• **THE TASK**
According to the article on Homme Hellinga's NIH award, how much money does the Director's Pioneer Award provide?

• **TEXT FOR ANALYSIS**
━━━━━━━━━━━━━━━━━━━━━━━━━━━━━━
Thursday, September 30, 2004 | Professor of Biochemistry Homme Hellinga has been selected as one of the first recipients of the National Institutes of Health (NIH) Director’s Pioneer Award. The award – which provides an unrestricted grant of $500,000 per year for five years – was established “to encourage exceptional researchers and thinkers from multiple disciplines to conduct high-risk, high-impact research related to the improvement of human health,” according to the institute.

Hellinga was among nine researchers named to receive the awards, which were announced on September 29, 2004, by NIH Director Elias A. Zerhouni, M.D.

“We are extremely pleased by the overwhelming number and caliber of nominations we received,” Zerhouni said. “By bringing the awardees’ unique perspectives and creativity to bear on key medical research questions, these scientific Pioneers may one day develop seminal theories or technologies that will propel science forward to improve human health.”

The winners were chosen based on qualities such as their scientific innovation and creativity, intellectual energy and leadership potential, said the NIH.

Hellinga’s research has concentrated on theoretical and experimental approaches to designing proteins and drugs. His computational methods have enabled him and his colleagues to engineer proteins to alter their functions.

For example, in one recent paper, he and his colleagues described using computational design to engineer a naturally occurring bacterial protein to detect a nerve gas. And in another paper, the researchers described the first use of computational design methods to transform a protein devoid of catalytic activity into a biologically active enzyme.

Such efforts aim at developing a new technology of “synthetic biology,” in which scientists construct tailor-made organisms for a variety of tasks, including as “biological sentinels.” Such sentinels could find wide use in medical and environmental applications. Engineered proteins could provide the basis of detectors for explosives, toxic agents, pollutants or molecular markers of disease.
━━━━━━━━━━━━━━━━━━━━━━━━━━━━━━
• **DATA RECORDS**

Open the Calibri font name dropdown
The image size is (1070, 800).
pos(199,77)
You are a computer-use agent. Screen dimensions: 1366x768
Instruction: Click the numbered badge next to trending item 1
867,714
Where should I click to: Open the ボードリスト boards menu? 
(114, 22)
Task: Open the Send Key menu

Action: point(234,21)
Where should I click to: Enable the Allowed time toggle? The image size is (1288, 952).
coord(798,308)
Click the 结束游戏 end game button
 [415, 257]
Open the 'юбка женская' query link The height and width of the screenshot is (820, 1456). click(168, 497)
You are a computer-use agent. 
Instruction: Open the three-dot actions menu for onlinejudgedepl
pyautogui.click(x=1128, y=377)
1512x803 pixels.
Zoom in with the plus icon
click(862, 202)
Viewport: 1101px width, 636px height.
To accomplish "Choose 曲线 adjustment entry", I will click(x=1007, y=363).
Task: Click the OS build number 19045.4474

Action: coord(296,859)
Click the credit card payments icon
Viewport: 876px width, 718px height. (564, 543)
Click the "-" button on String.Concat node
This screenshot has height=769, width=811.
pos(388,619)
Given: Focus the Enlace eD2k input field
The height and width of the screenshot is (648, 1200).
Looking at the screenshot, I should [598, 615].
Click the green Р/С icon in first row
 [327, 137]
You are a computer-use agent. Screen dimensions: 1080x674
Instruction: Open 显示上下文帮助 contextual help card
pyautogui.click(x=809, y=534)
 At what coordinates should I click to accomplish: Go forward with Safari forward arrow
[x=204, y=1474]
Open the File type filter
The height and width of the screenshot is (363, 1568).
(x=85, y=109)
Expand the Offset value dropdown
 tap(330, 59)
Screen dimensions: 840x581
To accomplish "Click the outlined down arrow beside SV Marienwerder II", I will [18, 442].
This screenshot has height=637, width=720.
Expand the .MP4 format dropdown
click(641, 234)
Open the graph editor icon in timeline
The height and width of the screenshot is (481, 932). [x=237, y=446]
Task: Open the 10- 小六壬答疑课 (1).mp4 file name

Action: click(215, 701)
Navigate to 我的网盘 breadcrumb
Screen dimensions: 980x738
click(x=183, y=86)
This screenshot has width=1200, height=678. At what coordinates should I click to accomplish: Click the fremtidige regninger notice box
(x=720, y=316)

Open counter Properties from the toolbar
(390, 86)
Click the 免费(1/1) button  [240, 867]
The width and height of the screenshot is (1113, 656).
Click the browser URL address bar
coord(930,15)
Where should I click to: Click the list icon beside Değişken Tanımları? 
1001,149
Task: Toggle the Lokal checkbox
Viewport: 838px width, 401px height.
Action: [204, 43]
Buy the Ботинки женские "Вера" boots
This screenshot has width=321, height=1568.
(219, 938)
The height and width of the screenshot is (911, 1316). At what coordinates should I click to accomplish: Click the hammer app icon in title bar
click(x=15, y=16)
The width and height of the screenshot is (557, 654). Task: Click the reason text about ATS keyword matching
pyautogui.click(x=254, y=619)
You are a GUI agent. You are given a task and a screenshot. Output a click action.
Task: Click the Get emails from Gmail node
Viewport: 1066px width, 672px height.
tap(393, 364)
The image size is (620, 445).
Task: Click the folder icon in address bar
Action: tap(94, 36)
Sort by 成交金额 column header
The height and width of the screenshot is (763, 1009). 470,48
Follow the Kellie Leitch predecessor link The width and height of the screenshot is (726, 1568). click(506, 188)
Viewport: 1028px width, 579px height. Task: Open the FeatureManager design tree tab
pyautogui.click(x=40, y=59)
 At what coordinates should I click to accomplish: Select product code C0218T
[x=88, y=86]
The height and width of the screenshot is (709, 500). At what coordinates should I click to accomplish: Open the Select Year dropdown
━━━━━━━━━━━━━━━━━━━━━━━━━━━━━━
• **FINISHED EXERCISE**
An unrestricted grant of $500,000 per year for five years.